If I could, I’d love to convince you that gay people aren’t a scourge or a danger. I’d be more than happy to share the mountain of research that says sexual orientation is no more a “choice” than skin color. And I’d love for you to see what I see: that humans come in many different forms and ways of being, that all of us have our own beauty and our own challenges. We are, simply, who we are.
If I could, I’d introduce you to some gay people and invite you to sit down to dinner together. After spending some time chatting and passing the bread basket back and forth, I’m willing to bet these “strangers” might not strike you as so strange. You might actually find reason to like some of them—just as you might like anyone else. Over the course of a simple meal, you might even come to a different understanding of how life works, of how many variations there are on the human theme. Maybe you’d get up from dessert and shake hands with these not-so-strange companions, and head home feeling better about yourself.
It can’t be easy carrying around all that anger and resentment and fear that you’ve been feeling toward gay people your whole life. It could be a relief to let it go.
It’s nice to think about. But I realize that most of this is pie-in-the-sky stuff. I know that attitudes tend to change slowly. So how about we start here: I won’t try to convince you that being gay is just another way of being human. I’ll just ask you to be kind.
You don’t have to like people to be kind. You don’t have to hang out with them, or approve of their “lifestyle.” But you do have to stop calling them names. You do have to stop wishing that an entire segment of the population didn’t exist. You do have to find a way to accept that people who aren’t like you are still people, deserving of respect.
If you can’t do this much, what will you do? Hold fast to your rigid idea of what is “right” until the end of time? Surely life asks more of you than that.
Every great teacher the world has known has taught the same lessons: Welcome the stranger. Judge not. Practice compassion.
Yet even as those words ring in our ears, too many of us find cause to repeat history—belittling and brutalizing the people we haven’t bothered to understand.
It doesn’t have to be this way. You have the power to change the world by doing something less ordinary, less predictable.

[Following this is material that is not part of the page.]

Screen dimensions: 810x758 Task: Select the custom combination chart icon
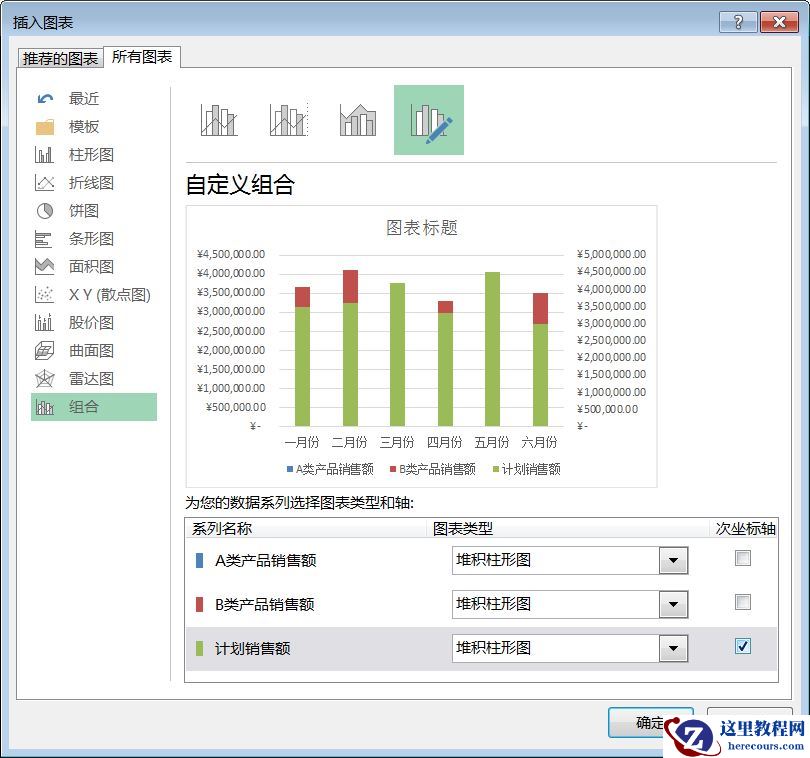click(x=429, y=120)
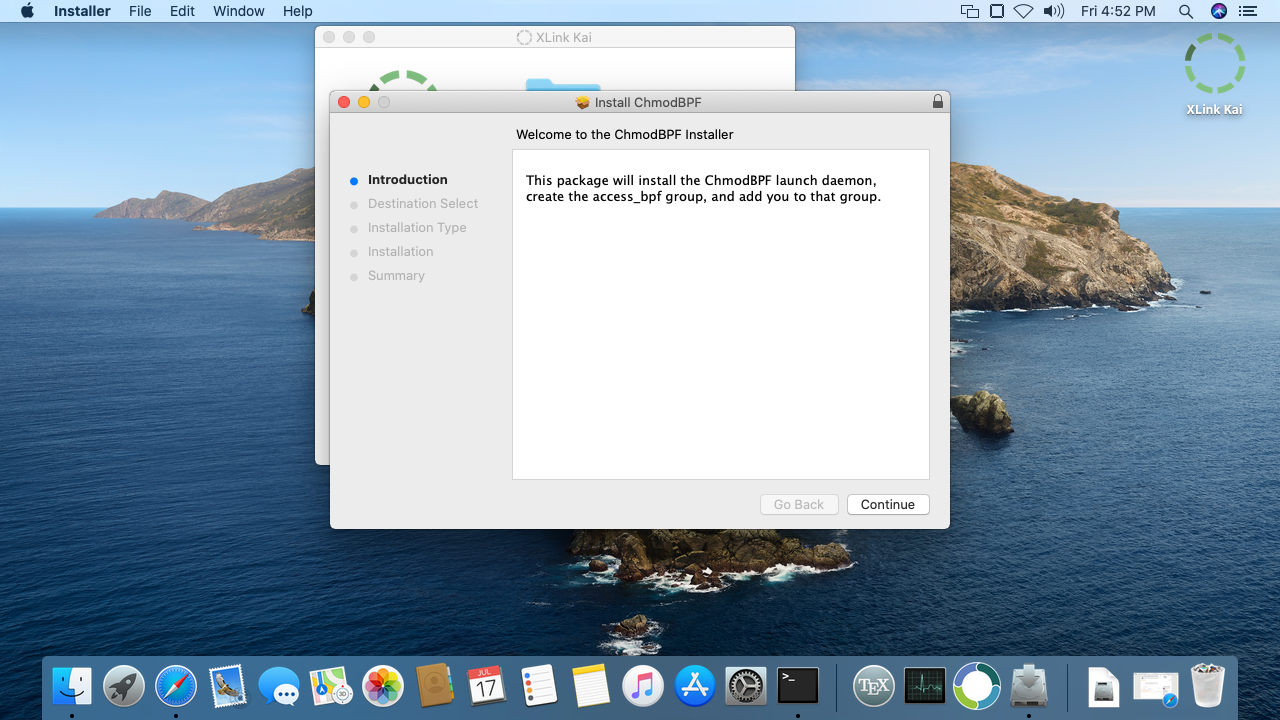Open System Preferences from the dock

point(745,686)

Give it a try: please. Be extraordinary. Be kind.
A 2020 update: As a request to an individual, this is a decent one. But a couple key points I wish I’d made then and will make now.
Most obviously in 2020 is the reality that black people are still routinely harassed, threatened, and assaulted and all-too-regularly killed. Worse—at the hands of cops with impunity. I appreciate that this reality has been brought into the light for those of us who weren’t as aware as we need to be to do our part in making the change. Keep your cell phone charged and ready—keep your voice strong and practiced in disrupting violence wherever you see it.

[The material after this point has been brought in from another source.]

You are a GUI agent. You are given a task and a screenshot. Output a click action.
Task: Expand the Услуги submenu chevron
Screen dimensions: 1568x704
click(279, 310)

The other thing that needs to be said about this editorial is that it doesn’t address the reality of gross inequity and discrimination inherent in our systems: Judicial, banking, schooling, food, housing, and more. If everyone were nice—that would be swell. But that’s not going to solve the problems because the problems are deeply embedded in how we interact with not only one another, but with the systems we live by.
In 2030, I hope that I have better news to report. Let's make it better.